Licenziamento per giustificato motivo oggettivo: la Cassazione ribadisce l’obbligo di repechage

Cass. civ., Sez. lavoro, Ordinanza, 30/01/2024, n. 2739

MASSIMA

In tema di licenziamento per giustificato motivo oggettivo dovuto a soppressione del posto di lavoro in seguito ad un processo di riorganizzazione aziendale, il datore, prima di intimare il recesso, è tenuto a ricercare possibili situazioni alternative e, ove le stesse comportino l’assegnazione a mansioni inferiori, a prospettare al prestatore il demansionamento, in attuazione del principio di correttezza e buona fede, potendo recedere dal rapporto solo ove la soluzione alternativa non venga accettata dal lavoratore (Nel caso di specie, nel ribadire l’enunciato principio, la Suprema Corte ha cassato con rinvio la sentenza impugnata, in quanto, nella circostanza, la corte territoriale, nel respingere, in riforma della pronuncia di primo grado, l’impugnativa del licenziamento per giustificato motivo oggettivo intimato alla lavoratrice ricorrente, aveva non solo erroneamente gravato quest’ultima dell’onere di allegazione e prova dei posti assegnabili, ma aveva anche ritenuto che l’impossibilità di ricollocazione fosse limitata alle sole mansioni comunque equivalenti a quelle precedentemente espletate e non già, con il consenso del prestatore, anche a quelle inferiori)”.
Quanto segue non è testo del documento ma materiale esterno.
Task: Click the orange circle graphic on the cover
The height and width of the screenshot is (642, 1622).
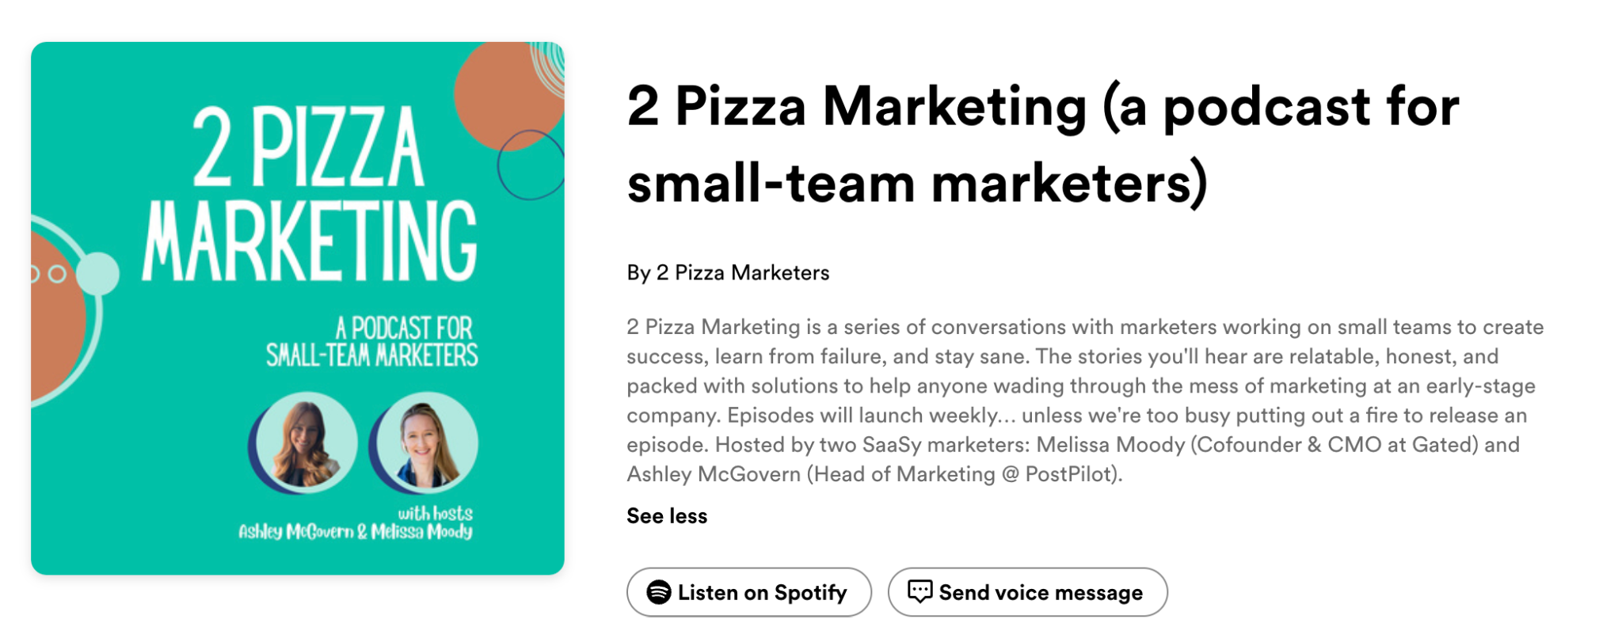Action: [511, 95]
La Corte di Cassazione, con la sentenza n. 2739 del 30 gennaio 2024, ha ribadito l’obbligo del datore di lavoro di repechage e, quindi, di ricercare possibili soluzioni alternative al licenziamento per giustificato motivo oggettivo, anche per mansioni inferiori.

Il caso

Una lavoratrice era stata licenziata per giustificato motivo oggettivo a seguito della soppressione del suo posto di lavoro. La lavoratrice aveva impugnato il licenziamento, lamentando la mancata verifica da parte del datore di lavoro della possibilità di repechage in mansioni equivalenti o inferiori.
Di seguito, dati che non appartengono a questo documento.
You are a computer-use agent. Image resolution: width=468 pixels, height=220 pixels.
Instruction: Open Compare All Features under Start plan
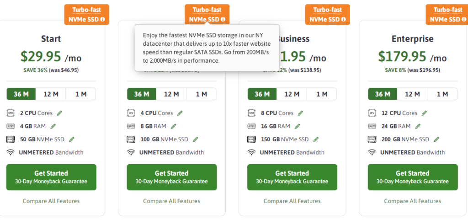(x=51, y=201)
La decisione della Corte di Cassazione

La Corte di Cassazione ha accolto il ricorso della lavoratrice, cassando la sentenza impugnata e rinviando la causa alla Corte d’appello in diversa composizione.

I principi affermati

La Corte di Cassazione ha affermato i seguenti principi:

  • L’onere di provare l’impossibilità di repechage del lavoratore in mansioni equivalenti o inferiori spetta al datore di lavoro. Il lavoratore non ha l’onere di allegare i posti di lavoro in cui potrebbe essere adibito.
  • Il datore di lavoro, prima di licenziare il lavoratore per giustificato motivo oggettivo, deve ricercare possibili situazioni alternative, anche se comportano l’assegnazione a mansioni inferiori. Deve prospettare al lavoratore il demansionamento e può recedere dal rapporto solo se il lavoratore non accetta la soluzione alternativa.
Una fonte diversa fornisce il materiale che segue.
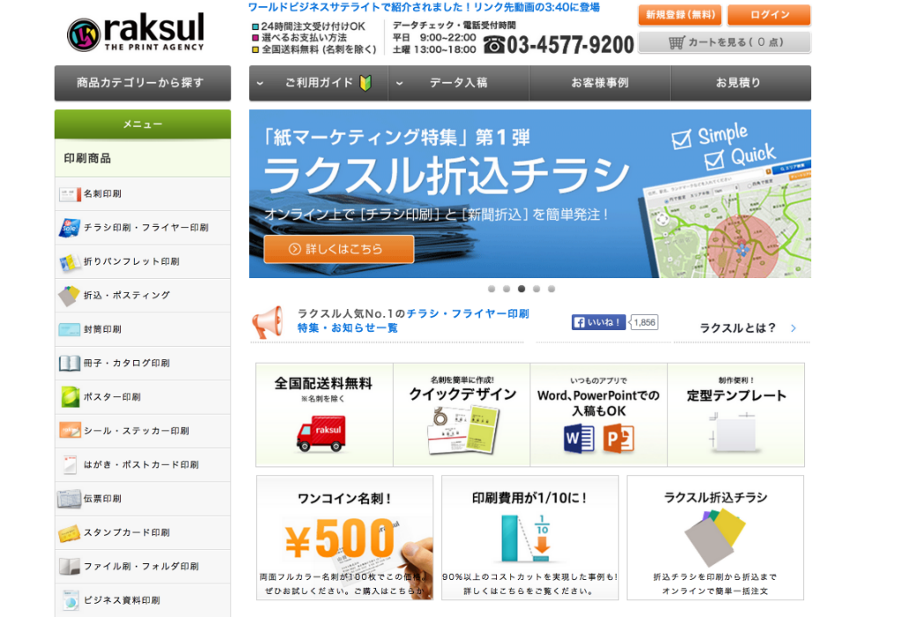Screen dimensions: 902x617
Task: Click the poster printing (ポスター印刷) icon
Action: (x=70, y=397)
Le implicazioni della sentenza

La sentenza in esame rafforza la tutela del diritto del lavoratore alla conservazione del posto di lavoro. In caso di licenziamento per giustificato motivo oggettivo, il datore di lavoro è tenuto ad effettuare un’attenta valutazione delle possibili alternative al licenziamento, anche per mansioni inferiori.

Conclusioni

La sentenza in esame rappresenta un importante precedente in materia di repechage e fornisce utili indicazioni ai datori di lavoro e ai lavoratori in caso di licenziamento per giustificato motivo oggettivo.